Pixel coordinate grounding data:
-----

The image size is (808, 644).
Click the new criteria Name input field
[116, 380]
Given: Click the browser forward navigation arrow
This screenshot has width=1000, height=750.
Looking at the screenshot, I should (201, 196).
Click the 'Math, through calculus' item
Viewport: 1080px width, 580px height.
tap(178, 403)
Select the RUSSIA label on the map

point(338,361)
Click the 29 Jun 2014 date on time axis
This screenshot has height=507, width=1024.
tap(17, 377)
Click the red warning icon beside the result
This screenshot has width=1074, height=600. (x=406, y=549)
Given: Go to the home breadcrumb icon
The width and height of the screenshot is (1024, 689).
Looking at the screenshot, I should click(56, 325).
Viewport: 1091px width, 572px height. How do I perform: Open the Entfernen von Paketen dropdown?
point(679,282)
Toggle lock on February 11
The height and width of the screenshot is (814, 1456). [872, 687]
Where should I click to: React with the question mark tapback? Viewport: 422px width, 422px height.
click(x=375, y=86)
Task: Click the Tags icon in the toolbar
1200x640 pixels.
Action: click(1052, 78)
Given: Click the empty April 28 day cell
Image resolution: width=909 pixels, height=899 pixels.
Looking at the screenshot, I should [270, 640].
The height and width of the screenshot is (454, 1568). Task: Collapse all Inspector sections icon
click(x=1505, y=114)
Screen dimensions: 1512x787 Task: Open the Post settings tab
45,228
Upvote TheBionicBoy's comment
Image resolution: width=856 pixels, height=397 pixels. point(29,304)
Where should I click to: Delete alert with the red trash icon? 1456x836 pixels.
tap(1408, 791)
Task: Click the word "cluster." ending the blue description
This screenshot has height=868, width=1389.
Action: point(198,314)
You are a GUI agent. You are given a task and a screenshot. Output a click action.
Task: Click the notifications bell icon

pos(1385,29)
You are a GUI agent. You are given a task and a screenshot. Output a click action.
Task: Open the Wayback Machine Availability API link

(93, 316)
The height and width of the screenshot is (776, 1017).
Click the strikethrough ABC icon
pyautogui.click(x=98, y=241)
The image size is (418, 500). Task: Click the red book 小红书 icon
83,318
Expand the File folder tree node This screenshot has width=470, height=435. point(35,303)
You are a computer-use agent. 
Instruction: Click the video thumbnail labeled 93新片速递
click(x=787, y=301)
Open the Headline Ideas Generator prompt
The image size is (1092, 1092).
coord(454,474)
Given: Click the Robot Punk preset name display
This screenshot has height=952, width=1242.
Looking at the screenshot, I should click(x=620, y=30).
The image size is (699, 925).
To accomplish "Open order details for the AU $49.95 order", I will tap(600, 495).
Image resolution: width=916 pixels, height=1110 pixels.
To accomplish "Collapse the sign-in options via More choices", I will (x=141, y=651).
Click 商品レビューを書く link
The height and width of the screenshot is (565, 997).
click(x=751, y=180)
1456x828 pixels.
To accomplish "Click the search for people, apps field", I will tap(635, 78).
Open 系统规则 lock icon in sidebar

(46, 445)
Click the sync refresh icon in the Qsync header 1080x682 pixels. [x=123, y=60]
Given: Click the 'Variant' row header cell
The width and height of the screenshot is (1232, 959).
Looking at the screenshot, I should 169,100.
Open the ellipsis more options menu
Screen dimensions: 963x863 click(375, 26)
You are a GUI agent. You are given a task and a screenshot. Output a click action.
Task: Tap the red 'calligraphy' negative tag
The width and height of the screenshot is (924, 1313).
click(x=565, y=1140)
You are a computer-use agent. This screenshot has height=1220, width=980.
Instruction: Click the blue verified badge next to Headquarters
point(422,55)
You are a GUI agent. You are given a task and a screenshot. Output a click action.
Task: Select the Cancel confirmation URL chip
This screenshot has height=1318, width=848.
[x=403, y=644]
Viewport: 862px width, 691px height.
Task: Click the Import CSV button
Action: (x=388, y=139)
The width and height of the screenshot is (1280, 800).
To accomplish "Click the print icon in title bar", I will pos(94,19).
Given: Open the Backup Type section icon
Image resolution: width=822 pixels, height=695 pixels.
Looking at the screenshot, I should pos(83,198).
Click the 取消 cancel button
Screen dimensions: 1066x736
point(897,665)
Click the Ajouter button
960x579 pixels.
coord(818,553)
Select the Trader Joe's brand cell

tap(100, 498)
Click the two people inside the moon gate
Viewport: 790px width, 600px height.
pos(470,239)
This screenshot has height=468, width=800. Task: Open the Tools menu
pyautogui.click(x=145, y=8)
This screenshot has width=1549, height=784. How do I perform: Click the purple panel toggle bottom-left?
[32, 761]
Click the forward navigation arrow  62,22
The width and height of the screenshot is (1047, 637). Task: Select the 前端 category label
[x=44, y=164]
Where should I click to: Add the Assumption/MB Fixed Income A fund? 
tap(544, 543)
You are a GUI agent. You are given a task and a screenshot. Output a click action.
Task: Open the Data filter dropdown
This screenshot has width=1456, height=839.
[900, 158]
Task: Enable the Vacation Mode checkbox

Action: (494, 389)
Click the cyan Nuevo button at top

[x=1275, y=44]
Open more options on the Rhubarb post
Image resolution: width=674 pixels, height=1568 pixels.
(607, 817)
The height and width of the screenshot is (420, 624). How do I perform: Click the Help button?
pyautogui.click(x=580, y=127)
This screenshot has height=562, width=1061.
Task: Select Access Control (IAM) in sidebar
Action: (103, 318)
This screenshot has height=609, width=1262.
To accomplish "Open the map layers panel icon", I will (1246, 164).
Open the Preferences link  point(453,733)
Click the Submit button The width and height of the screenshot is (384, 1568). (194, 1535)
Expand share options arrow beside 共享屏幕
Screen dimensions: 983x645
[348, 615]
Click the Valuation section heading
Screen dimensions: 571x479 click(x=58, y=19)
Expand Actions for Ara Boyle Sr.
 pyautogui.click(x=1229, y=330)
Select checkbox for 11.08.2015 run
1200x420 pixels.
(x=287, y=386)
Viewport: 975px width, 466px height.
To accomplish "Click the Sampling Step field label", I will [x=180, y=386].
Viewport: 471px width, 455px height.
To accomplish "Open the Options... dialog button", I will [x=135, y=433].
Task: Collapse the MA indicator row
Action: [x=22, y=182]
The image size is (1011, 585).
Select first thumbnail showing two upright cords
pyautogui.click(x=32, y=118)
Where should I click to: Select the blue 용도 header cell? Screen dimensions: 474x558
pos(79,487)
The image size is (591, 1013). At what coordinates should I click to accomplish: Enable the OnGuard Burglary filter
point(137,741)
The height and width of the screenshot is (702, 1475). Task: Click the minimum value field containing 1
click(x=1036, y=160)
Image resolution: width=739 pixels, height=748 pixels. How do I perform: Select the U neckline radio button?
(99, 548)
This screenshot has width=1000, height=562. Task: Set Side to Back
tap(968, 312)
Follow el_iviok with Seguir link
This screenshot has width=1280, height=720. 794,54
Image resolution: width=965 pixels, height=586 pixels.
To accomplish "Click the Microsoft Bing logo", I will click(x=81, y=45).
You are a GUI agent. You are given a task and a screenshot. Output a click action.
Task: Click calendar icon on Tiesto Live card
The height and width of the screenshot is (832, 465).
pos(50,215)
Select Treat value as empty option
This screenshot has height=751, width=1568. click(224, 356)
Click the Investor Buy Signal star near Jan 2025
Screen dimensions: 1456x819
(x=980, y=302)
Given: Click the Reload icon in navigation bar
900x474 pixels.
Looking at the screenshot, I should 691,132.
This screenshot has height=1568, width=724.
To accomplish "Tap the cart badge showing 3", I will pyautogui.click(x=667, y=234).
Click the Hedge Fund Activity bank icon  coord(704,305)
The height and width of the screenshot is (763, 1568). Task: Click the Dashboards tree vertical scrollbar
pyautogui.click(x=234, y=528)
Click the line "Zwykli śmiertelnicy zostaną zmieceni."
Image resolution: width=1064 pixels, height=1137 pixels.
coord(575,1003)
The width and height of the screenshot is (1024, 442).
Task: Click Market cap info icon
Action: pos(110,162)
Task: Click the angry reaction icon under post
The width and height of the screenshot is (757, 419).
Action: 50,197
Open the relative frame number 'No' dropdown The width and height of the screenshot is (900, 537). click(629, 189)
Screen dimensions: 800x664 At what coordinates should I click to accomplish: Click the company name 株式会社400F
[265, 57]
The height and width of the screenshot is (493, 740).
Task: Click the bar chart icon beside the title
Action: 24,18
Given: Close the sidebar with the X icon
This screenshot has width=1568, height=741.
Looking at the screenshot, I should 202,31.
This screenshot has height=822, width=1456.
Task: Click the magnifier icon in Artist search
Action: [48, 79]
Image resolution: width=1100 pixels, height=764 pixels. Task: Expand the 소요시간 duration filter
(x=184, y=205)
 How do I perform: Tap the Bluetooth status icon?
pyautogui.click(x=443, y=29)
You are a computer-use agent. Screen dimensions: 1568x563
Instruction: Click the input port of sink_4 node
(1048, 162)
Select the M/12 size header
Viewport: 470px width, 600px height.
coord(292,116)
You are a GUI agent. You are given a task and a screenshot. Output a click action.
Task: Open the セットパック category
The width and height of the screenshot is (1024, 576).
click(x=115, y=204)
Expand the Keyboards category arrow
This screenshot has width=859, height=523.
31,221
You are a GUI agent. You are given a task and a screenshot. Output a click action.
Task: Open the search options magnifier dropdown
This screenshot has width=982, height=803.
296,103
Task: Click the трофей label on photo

-----

Every line of the data that includes the word "navigation" should be copied.

Given: Click the browser forward navigation arrow
Click the forward navigation arrow  62,22
Given: Click the Reload icon in navigation bar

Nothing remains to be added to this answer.